Quiñones OG, Abranches RP, Nakamura MJ, de Souza Ramos MF, Pierre MBR
Current Drug Delivery, 2017
Use of topical or transdermal administration of Celecoxib (Cxb) is an interesting strategy in cutaneous treatments since it reduces or avoids side effects of the oral route. However, Cxb´s high lipophilicity and the stratum corneum (SC) barrier impair cutaneous penetration.
evaluate copaiba oil (C.O) as a potential skin penetration enhancer (P.E) for Cxb.
The chemical composition of C.O was evaluated by GC-MS. Both in vitro release and permeability assay of Cxb in Polyethylene glycol 400/ propylene glycol (PEG 400/PG) vehicle associated to C.O (1-50% w/w) were determined in a modified diffusion cell fitted with a synthetic hydrophobic membrane and pig ear skin as model, respectively.

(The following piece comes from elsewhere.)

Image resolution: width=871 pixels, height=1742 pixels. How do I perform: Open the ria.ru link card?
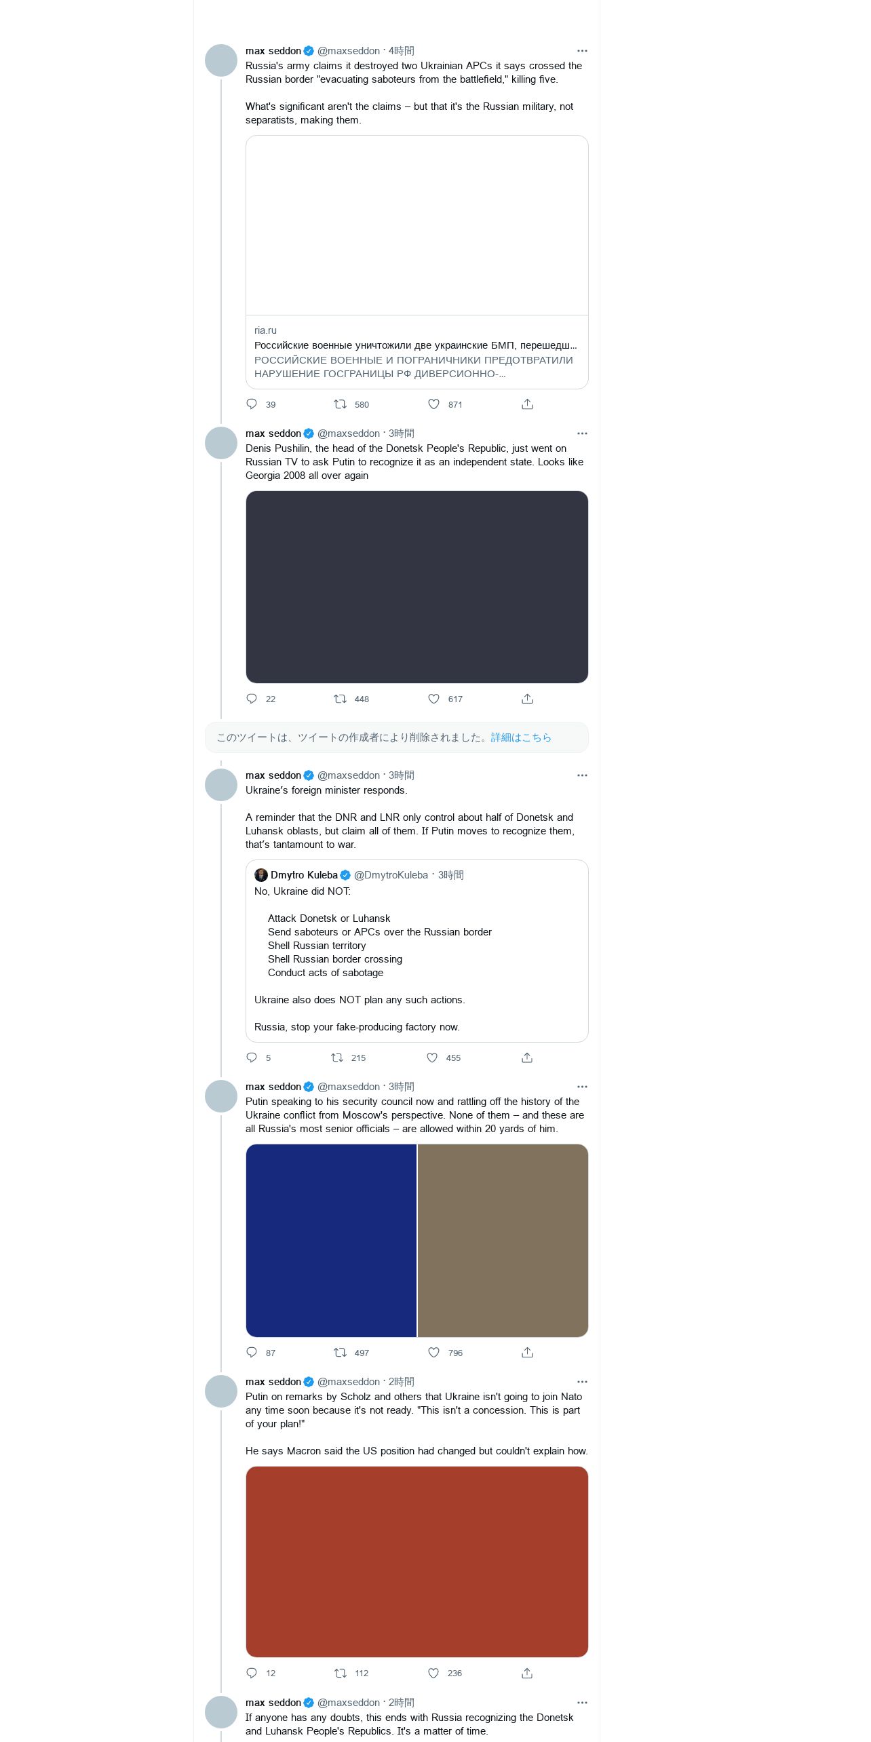pyautogui.click(x=417, y=263)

GC-MS analysis of C.O showed that it is composed of sesquiterpenes (68.65%) and diterpenes (22.26%). Formulations containing 25% C.O (F4) and 50% C.O (F5) have shown in vitro burst release in the first 2 h, but only F4 released 100% of drug after 24 h. The highest Cxb permeation across skin was obtained from F4 and the highest skin retentions for F4 and F5 in the stratum corneum and epidermis plus dermis.

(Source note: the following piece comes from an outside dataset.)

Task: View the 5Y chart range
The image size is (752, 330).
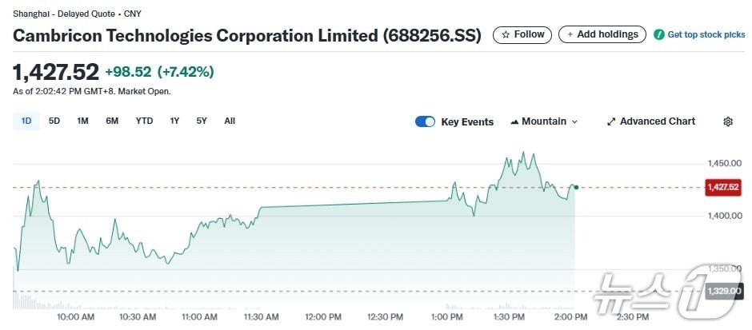Action: pos(202,121)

The increased Cxb permeability through skin and its retention for an extended time (24h) at 25% C.O suggest that it could be a promising adjuvant for the development of transdermal formulations of Cxb.
Quiñones OG, Abranches RP, Nakamura MJ et al. Copaiba oil: chemical composition and influence on in vitro cutaneous permeability of Celecoxib. Curr Drug Deliv. 2017 Aug 25. doi: 10.2174/1567201814666170825154453.